Manic miner title screen

So if you followed my last emulator series, you’ll know that I built up a lot of caches of shapes (characters and sprites) on demand, and then drew them when required. This works great for old consoles, and computers with character map screens, because on the whole, games tend not to change character set images very often, just the actual character map screen, which referenced these images. Because these kinds of machines have pretty good hardware support, they don’t have to resort to shifting bitmaps around, there are much easier ways of doing things.

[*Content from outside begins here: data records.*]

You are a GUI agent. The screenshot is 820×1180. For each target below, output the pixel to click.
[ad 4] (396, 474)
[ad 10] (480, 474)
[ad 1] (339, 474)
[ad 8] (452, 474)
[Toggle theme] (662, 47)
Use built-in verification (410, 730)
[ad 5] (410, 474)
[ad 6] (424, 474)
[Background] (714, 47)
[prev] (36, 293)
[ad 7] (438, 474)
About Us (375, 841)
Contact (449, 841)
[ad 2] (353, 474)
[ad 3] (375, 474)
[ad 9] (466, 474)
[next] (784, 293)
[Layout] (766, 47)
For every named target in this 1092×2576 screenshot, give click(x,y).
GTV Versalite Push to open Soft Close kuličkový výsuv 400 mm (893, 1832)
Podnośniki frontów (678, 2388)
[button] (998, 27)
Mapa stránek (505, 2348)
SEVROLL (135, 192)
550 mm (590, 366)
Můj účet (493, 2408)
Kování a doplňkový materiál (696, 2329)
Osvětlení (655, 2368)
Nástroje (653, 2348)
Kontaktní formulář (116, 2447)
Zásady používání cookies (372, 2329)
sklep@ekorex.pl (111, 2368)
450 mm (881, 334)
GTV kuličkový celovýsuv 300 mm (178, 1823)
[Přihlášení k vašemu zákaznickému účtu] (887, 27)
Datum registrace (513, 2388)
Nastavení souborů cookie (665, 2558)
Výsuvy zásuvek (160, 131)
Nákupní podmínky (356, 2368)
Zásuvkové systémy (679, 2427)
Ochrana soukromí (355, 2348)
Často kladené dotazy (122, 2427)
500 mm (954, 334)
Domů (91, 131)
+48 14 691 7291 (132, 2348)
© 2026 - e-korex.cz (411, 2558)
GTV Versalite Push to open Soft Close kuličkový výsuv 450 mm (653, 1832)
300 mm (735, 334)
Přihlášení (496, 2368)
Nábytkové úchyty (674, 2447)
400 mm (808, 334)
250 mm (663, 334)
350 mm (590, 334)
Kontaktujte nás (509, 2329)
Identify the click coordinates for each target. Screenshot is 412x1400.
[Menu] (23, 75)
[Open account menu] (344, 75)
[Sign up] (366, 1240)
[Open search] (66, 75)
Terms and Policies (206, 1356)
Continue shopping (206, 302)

On a ZX Spectrum however, we have a single bitmap screen, with no hardware support at all. This means as soon as a game scrolls, the whole screen changes, and you’d have to refresh the entire cache. Sure, there would be lots of games that worked just great – Manic Miner, Monty on the Run – single screen platformers for the most part, but nothing that scrolled.

Because of this it means you have to find a way of drawing the spectrum screen from scratch, every frame. A tall order. The spectrum has a resolution of 256×192, or 49,152 “dots”. While it’s a fair bet that theres more off than on, you would still have to check every pixel to see if you needed to plot anything. Another way of doing this would be to have 256 sprites, of 1×8 pixels in size, with the bits set correctly, then draw pixels 8 at a time. This means you’d be drawing 6,144 sprites – certainly doable, if it wasn’t for the attribute map of course. For each 8×8 cell, the Spectrum can change the paper and ink colours (foreground and background), and that complicates things. While we could no doubt draw that number of sprites, it’s an open question as to whether we could run the render loop fast enough – while emulating the machine at the same time.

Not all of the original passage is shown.